Stated exercise: Reproduce the lines below without any change. Begin at the line that contains "The image size is (694, 472)." and stop after the line that contains "click(489, 476)".

- - - - - - -

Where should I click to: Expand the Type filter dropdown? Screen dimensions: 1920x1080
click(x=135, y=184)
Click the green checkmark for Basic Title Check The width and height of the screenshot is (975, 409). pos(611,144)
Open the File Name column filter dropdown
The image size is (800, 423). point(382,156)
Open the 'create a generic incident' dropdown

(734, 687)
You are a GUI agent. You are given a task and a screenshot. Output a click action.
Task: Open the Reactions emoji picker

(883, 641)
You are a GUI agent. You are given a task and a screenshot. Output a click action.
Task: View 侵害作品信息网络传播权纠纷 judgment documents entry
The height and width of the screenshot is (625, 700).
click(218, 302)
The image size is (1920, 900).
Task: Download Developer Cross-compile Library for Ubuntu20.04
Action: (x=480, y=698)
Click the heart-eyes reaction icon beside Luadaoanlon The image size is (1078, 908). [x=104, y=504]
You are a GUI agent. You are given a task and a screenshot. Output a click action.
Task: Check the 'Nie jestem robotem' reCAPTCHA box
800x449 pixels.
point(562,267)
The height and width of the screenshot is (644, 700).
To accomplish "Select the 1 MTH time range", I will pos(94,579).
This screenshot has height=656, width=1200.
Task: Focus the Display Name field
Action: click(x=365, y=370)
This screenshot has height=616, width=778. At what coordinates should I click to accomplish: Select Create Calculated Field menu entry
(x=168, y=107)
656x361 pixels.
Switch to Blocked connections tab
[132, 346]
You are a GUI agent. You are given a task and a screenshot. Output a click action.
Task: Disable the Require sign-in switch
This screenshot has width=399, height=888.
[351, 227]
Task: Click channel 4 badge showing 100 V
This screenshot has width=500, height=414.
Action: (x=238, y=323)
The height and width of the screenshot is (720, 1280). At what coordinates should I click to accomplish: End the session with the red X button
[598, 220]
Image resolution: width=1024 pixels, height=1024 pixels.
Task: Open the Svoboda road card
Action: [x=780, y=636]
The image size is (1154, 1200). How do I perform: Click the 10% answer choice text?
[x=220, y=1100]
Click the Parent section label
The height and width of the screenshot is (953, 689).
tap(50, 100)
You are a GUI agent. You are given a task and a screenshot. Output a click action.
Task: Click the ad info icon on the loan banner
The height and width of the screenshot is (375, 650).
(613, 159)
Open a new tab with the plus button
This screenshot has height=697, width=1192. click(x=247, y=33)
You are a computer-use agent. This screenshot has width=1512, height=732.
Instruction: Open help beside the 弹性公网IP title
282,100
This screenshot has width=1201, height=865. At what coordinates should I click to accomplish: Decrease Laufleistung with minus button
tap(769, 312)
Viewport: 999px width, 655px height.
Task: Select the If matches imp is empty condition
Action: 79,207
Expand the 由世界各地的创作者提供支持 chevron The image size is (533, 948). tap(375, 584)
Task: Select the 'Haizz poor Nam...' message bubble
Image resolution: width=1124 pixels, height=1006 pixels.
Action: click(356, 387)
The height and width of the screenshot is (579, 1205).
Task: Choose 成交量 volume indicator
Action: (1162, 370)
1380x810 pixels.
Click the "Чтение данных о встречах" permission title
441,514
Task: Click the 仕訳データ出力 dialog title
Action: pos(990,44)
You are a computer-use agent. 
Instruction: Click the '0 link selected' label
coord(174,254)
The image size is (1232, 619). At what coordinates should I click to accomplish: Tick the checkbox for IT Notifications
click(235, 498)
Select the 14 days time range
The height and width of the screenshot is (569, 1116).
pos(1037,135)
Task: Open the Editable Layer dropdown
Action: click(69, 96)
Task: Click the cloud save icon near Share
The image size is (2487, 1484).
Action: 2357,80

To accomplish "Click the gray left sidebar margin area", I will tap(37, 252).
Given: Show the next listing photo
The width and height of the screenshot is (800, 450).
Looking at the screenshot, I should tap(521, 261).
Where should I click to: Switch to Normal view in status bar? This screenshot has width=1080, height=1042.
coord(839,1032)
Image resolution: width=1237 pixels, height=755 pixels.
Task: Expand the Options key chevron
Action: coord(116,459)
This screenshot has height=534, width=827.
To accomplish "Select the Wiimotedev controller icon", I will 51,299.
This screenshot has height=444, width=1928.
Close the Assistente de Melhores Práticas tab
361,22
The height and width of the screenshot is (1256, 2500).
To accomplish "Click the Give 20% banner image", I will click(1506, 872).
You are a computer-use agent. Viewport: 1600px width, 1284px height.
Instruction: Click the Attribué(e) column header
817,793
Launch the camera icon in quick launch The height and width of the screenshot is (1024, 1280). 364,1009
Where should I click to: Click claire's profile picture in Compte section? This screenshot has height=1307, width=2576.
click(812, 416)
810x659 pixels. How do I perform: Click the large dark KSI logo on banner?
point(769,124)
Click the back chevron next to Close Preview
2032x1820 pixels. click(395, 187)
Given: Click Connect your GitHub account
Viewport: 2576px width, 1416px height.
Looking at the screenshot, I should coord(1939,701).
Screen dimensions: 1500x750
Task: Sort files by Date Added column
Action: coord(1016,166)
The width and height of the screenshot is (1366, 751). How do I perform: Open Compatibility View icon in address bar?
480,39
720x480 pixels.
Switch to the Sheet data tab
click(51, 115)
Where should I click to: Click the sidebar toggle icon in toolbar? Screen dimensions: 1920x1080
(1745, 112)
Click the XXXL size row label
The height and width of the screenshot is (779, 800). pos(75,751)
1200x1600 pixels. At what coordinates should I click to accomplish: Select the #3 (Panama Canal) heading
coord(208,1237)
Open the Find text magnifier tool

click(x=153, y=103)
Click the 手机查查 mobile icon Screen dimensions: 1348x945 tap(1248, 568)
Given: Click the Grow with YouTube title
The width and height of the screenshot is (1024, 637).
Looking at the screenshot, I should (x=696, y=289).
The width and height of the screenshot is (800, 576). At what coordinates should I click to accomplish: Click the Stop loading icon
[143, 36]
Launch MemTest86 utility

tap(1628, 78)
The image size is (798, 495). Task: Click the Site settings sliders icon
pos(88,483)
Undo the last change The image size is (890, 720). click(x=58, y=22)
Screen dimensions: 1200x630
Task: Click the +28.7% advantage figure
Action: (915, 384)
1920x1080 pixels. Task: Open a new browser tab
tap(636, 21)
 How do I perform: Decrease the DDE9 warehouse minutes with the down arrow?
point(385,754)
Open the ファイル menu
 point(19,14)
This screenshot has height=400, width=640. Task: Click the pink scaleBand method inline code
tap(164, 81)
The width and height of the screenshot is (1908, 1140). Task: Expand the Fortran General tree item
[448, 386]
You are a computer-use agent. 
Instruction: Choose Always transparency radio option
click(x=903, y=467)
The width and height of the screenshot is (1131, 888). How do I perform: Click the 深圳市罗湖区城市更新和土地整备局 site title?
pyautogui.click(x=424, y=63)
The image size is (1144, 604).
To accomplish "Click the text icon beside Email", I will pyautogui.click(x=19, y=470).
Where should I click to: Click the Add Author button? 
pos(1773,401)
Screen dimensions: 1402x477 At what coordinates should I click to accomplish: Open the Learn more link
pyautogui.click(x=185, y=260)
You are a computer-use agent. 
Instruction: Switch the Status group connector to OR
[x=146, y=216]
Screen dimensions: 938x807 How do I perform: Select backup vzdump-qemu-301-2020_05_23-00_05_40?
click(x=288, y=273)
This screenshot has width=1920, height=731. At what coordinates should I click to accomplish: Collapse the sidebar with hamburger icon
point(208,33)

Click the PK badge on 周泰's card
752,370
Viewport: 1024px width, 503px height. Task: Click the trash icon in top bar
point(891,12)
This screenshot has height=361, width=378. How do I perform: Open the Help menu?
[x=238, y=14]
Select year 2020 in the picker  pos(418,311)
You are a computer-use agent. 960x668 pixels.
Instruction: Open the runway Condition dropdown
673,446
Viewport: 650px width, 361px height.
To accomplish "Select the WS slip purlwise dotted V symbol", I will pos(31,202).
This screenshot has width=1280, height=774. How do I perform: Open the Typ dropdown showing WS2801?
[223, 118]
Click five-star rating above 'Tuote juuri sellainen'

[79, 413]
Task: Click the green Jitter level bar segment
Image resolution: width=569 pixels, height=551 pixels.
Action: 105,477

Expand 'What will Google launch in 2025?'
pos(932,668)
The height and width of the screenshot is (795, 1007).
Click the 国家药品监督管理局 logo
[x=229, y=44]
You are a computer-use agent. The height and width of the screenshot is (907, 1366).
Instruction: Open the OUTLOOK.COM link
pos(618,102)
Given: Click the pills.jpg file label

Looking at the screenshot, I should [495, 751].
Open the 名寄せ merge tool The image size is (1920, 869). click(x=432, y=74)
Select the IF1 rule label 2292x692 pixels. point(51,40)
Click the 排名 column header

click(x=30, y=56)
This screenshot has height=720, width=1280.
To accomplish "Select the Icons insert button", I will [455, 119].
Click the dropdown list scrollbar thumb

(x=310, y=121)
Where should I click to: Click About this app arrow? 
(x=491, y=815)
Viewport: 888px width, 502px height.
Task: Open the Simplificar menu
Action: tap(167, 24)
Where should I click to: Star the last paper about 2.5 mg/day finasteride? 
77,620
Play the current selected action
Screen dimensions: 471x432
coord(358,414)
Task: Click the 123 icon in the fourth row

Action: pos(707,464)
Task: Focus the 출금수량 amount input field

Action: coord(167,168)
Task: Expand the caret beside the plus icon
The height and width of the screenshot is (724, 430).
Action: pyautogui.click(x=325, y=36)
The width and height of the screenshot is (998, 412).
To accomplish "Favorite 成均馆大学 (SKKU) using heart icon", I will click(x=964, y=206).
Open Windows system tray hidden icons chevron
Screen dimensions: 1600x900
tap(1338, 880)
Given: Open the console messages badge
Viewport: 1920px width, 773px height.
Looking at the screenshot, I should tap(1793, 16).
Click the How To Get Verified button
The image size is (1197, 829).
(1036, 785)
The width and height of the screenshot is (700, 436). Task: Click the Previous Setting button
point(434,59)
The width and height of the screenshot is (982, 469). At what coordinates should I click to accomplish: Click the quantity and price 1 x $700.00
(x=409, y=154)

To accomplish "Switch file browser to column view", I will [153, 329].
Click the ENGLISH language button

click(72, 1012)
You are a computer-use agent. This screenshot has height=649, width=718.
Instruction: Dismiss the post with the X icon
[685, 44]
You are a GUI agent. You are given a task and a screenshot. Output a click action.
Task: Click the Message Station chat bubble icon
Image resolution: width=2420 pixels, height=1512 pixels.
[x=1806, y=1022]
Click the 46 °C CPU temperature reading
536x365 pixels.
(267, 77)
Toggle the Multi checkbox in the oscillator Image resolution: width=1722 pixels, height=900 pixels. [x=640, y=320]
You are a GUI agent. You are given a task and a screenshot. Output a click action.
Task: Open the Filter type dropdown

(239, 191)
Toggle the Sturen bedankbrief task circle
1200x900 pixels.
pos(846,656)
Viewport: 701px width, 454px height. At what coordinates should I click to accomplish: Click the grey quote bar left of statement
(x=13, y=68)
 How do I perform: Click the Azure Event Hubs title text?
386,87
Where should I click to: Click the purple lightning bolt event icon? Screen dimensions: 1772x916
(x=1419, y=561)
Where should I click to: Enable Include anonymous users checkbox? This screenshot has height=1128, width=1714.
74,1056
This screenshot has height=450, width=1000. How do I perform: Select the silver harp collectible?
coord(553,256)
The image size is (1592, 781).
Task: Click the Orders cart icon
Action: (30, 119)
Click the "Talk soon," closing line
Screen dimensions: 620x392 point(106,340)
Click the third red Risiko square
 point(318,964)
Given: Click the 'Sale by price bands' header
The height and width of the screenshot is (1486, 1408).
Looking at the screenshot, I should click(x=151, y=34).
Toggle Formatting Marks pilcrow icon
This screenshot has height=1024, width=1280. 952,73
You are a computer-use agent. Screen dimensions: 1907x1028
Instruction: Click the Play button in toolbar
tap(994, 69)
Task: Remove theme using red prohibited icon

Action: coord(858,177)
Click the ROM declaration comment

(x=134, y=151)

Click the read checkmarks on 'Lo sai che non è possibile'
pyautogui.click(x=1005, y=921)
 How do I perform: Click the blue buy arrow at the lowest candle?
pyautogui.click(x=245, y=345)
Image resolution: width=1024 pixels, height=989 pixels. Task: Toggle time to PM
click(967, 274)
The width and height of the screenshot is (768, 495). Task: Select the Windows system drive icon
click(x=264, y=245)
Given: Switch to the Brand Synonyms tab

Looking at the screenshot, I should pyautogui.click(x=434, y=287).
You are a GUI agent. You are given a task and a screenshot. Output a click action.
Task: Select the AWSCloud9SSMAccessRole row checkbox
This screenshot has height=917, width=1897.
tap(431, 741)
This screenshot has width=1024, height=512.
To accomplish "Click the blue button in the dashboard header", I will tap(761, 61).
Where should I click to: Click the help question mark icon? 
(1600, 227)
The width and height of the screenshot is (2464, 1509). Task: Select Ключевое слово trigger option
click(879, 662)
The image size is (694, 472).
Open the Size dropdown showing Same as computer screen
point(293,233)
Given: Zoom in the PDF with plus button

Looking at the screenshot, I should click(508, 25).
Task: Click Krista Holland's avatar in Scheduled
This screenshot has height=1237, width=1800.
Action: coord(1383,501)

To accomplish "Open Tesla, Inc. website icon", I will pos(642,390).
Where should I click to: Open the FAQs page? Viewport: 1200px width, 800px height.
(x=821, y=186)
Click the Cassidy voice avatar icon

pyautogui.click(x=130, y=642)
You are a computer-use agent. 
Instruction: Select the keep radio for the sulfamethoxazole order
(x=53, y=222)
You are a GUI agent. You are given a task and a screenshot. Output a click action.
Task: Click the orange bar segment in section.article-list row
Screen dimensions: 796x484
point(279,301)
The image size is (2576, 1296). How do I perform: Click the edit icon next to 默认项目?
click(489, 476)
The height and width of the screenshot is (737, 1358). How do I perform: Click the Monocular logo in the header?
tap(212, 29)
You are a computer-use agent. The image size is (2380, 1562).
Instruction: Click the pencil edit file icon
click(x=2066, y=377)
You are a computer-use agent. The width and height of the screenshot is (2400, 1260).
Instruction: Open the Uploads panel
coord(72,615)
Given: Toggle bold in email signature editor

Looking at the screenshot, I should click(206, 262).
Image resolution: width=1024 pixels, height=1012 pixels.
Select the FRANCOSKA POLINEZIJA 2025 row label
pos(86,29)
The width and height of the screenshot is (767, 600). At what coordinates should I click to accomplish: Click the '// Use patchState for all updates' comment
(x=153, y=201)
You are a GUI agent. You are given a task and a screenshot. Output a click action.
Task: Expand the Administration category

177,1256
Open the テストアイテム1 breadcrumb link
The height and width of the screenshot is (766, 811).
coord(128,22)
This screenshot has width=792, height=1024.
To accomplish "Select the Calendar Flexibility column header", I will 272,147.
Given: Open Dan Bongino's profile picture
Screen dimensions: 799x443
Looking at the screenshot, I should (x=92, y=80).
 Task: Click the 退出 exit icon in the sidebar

- - - - - - -

Complete output:
The image size is (694, 472).
Open the Size dropdown showing Same as computer screen
point(293,233)
Given: Zoom in the PDF with plus button

Looking at the screenshot, I should click(508, 25).
Task: Click Krista Holland's avatar in Scheduled
This screenshot has height=1237, width=1800.
Action: coord(1383,501)

To accomplish "Open Tesla, Inc. website icon", I will pos(642,390).
Where should I click to: Open the FAQs page? Viewport: 1200px width, 800px height.
(x=821, y=186)
Click the Cassidy voice avatar icon

pyautogui.click(x=130, y=642)
You are a computer-use agent. 
Instruction: Select the keep radio for the sulfamethoxazole order
(x=53, y=222)
You are a GUI agent. You are given a task and a screenshot. Output a click action.
Task: Click the orange bar segment in section.article-list row
Screen dimensions: 796x484
point(279,301)
The image size is (2576, 1296). How do I perform: Click the edit icon next to 默认项目?
click(489, 476)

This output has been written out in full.